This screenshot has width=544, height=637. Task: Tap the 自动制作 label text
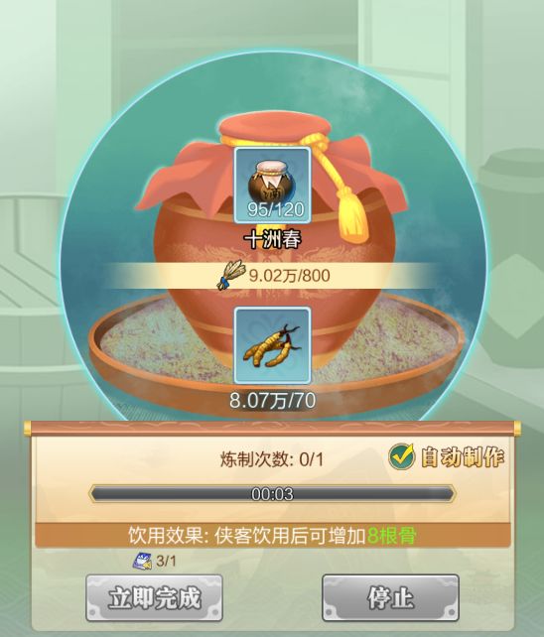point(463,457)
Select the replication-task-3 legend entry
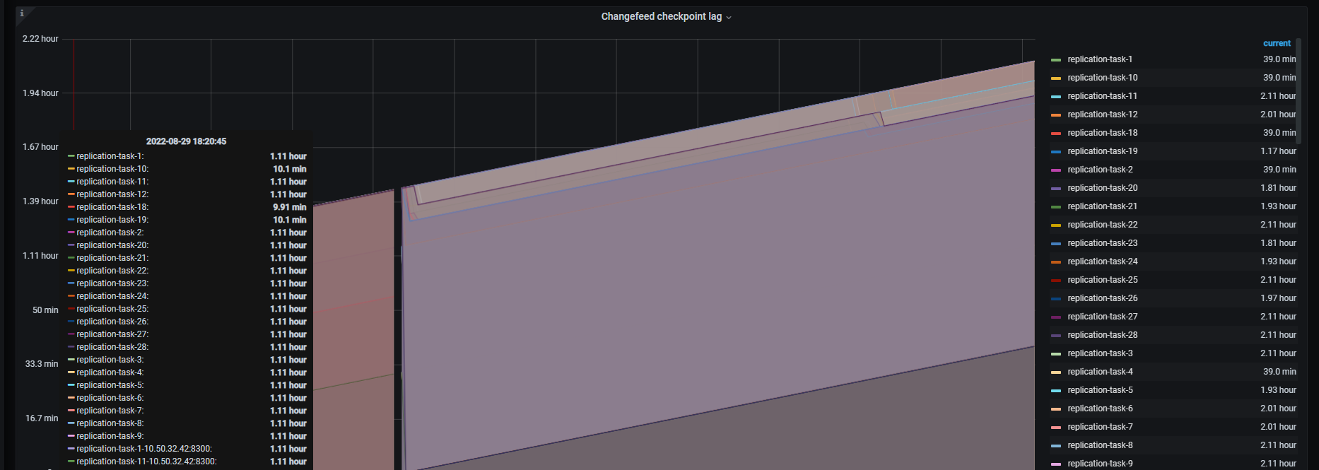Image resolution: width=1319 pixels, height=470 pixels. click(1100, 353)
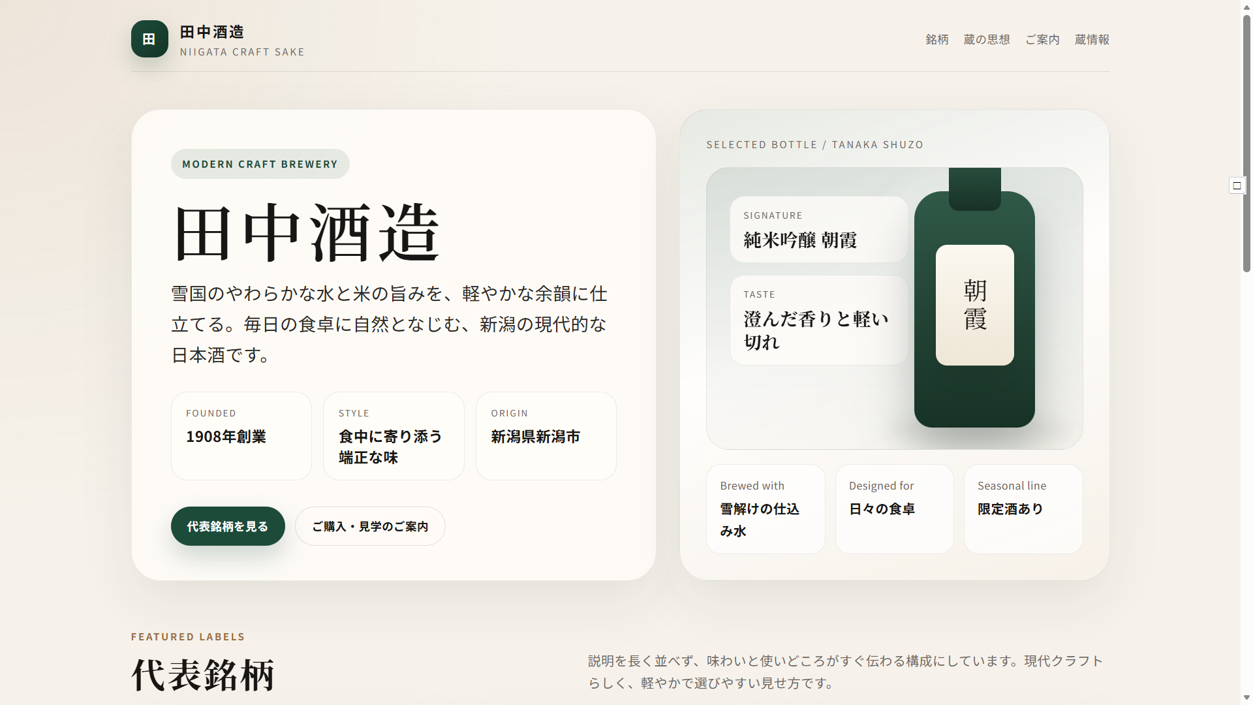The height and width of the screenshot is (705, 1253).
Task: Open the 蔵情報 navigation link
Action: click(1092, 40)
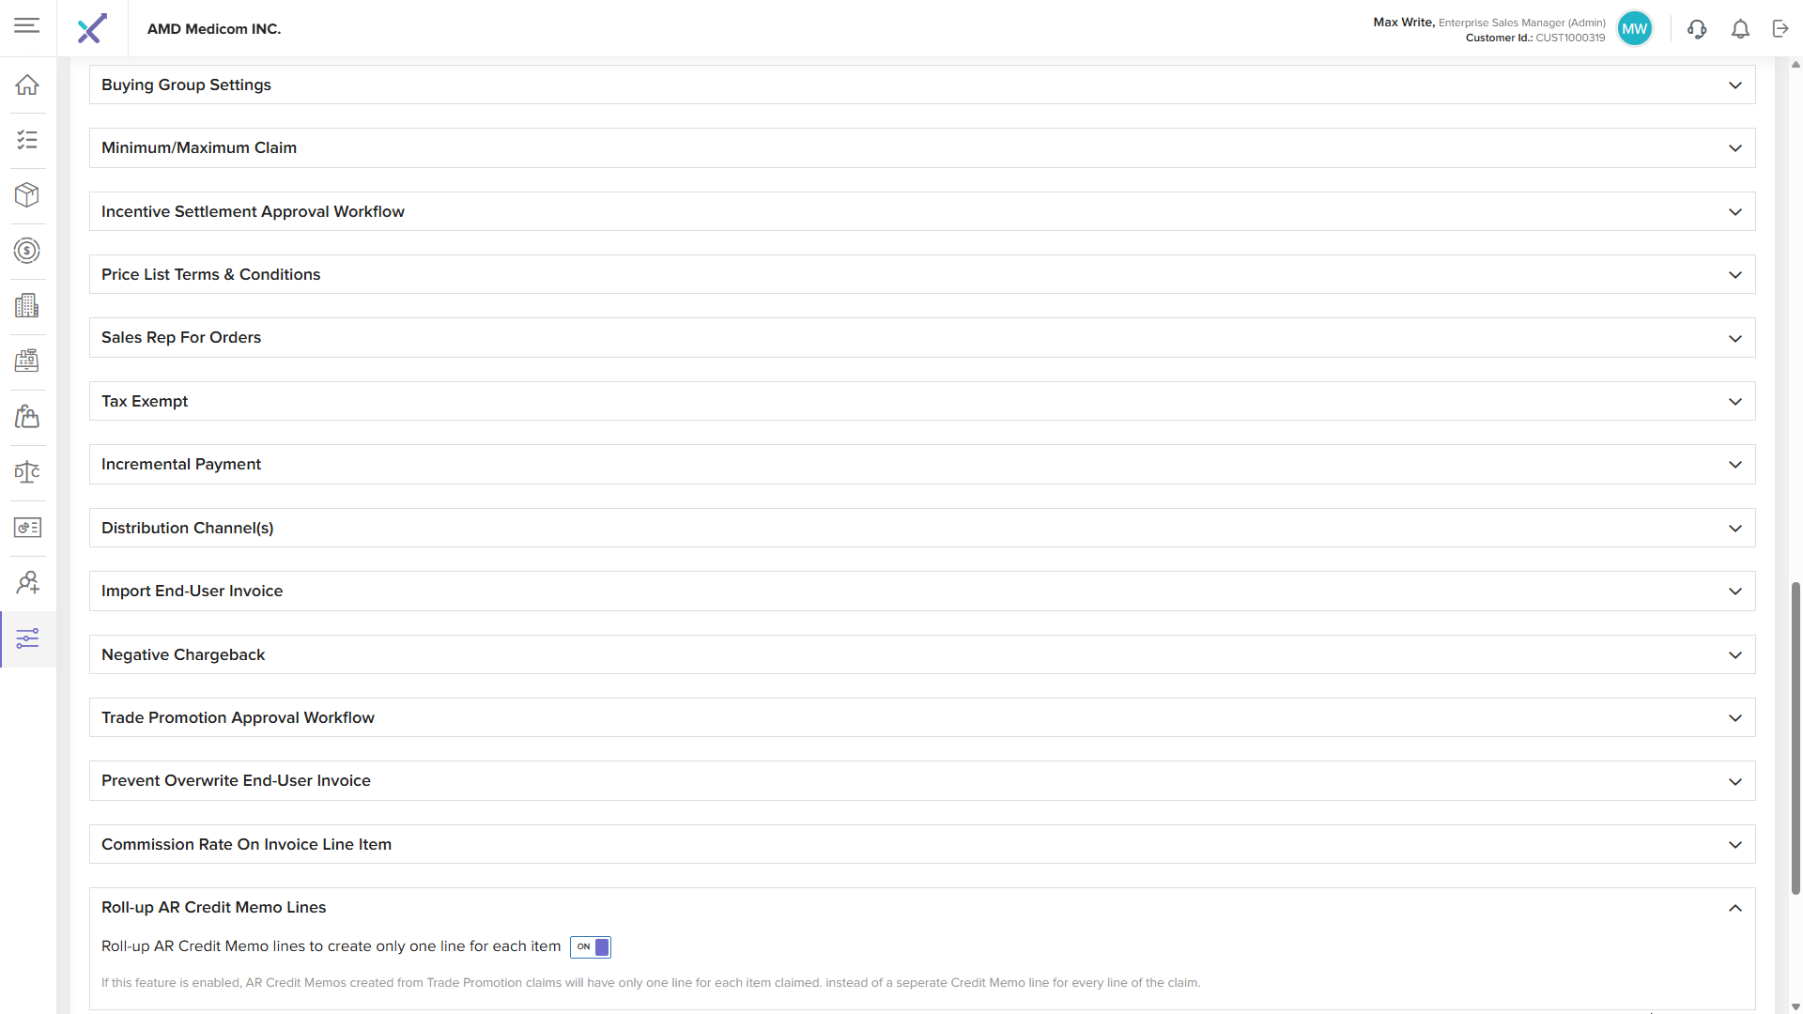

#### Written problem
Put every line of the records above into a numbered list, skipping blank lines and leaving out the pictures.

#### Result of the task
1. This screenshot has width=544, height=637. Task: Tap the 自动制作 label text
2. point(463,457)
3. Select the replication-task-3 legend entry
4. Image resolution: width=1319 pixels, height=470 pixels. click(1100, 353)
5. The height and width of the screenshot is (705, 1253).
6. Task: Open the 蔵情報 navigation link
7. Action: click(1092, 40)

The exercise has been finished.